═══ Exercise data

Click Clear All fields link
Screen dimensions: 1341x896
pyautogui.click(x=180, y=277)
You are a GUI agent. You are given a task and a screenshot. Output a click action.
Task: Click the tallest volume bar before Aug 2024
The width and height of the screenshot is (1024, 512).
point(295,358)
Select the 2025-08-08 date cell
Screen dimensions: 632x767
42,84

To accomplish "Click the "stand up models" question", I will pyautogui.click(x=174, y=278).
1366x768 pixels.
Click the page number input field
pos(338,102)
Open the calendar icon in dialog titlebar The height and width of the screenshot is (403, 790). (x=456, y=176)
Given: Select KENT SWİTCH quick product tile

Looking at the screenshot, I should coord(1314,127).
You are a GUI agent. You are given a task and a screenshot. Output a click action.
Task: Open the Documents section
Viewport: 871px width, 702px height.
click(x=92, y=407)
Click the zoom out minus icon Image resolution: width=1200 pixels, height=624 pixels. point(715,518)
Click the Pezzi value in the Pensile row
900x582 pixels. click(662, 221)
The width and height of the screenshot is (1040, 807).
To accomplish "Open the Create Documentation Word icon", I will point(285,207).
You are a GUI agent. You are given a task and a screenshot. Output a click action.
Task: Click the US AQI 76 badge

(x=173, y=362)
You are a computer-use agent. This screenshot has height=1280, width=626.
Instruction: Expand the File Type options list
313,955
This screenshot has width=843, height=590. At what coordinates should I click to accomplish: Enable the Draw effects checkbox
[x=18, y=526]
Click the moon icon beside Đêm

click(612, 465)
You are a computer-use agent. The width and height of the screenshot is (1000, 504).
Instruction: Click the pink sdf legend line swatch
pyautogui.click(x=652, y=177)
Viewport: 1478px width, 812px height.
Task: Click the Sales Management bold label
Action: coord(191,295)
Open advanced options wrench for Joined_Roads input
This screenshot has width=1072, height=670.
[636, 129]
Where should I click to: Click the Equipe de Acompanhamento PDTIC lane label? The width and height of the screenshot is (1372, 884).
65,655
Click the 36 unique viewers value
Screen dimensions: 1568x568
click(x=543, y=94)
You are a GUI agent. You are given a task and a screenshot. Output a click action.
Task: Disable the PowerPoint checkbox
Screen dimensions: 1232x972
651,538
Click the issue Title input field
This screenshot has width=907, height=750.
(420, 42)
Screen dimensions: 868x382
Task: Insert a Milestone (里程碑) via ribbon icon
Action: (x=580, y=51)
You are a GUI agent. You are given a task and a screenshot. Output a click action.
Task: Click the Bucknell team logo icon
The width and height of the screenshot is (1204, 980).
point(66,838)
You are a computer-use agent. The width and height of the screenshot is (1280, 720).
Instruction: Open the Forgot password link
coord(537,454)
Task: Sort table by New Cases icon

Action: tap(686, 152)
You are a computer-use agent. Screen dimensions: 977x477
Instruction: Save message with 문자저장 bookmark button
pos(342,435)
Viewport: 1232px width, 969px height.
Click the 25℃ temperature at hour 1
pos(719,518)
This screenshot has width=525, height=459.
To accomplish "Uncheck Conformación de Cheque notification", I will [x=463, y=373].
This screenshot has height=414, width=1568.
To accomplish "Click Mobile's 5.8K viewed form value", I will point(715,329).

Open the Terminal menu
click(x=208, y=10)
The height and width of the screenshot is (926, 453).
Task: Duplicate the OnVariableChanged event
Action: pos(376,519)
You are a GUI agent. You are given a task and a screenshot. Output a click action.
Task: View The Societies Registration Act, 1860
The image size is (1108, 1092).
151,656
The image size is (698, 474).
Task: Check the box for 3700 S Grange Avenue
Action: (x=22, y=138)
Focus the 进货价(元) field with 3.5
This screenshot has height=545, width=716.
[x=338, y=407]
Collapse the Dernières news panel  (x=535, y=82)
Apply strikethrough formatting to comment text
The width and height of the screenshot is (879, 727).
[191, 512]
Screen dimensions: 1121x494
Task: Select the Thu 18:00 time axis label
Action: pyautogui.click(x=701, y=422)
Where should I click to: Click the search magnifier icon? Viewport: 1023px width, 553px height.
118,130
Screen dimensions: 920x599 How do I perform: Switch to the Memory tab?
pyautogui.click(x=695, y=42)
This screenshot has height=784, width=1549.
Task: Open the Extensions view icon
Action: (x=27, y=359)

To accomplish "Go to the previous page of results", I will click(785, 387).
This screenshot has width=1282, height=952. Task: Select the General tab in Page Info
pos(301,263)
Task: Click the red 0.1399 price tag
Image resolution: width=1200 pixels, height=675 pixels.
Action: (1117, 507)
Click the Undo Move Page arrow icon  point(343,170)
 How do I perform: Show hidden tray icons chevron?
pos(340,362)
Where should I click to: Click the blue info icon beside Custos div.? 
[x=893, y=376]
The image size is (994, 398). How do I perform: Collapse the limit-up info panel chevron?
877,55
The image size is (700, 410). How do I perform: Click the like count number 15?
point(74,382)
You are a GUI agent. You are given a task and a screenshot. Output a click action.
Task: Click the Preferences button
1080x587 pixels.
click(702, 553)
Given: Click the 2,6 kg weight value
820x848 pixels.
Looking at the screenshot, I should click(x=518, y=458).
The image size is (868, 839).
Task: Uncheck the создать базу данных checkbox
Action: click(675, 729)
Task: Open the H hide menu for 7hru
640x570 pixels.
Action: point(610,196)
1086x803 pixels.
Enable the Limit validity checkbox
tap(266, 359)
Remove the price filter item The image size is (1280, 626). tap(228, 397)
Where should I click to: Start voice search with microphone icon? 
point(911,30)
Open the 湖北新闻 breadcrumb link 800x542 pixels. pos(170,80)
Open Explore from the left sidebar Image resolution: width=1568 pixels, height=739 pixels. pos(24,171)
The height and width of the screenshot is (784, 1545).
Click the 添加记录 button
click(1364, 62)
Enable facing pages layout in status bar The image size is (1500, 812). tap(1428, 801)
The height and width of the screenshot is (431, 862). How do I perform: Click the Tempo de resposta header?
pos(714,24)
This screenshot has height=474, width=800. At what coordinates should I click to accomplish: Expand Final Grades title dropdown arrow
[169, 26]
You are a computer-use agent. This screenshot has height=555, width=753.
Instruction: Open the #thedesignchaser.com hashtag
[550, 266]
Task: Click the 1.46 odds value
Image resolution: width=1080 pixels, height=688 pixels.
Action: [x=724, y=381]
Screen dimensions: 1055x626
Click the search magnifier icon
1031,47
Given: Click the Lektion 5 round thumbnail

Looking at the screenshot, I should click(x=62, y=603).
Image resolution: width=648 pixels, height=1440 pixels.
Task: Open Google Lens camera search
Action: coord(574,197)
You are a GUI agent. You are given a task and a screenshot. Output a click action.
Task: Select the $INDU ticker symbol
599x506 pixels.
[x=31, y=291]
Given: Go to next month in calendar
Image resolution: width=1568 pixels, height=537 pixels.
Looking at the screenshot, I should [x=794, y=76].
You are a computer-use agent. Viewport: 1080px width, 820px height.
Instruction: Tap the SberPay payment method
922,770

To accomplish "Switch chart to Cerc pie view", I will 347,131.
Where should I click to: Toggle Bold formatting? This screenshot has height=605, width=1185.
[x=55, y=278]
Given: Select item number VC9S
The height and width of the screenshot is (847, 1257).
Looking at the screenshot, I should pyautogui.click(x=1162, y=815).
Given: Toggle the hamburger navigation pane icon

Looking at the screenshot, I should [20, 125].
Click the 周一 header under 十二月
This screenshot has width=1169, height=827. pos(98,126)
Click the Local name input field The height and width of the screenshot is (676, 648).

══════

Your answer should be the lines of the records that include the word "calendar".

Answer to this problem:
Open the calendar icon in dialog titlebar The height and width of the screenshot is (403, 790). (x=456, y=176)
Given: Go to next month in calendar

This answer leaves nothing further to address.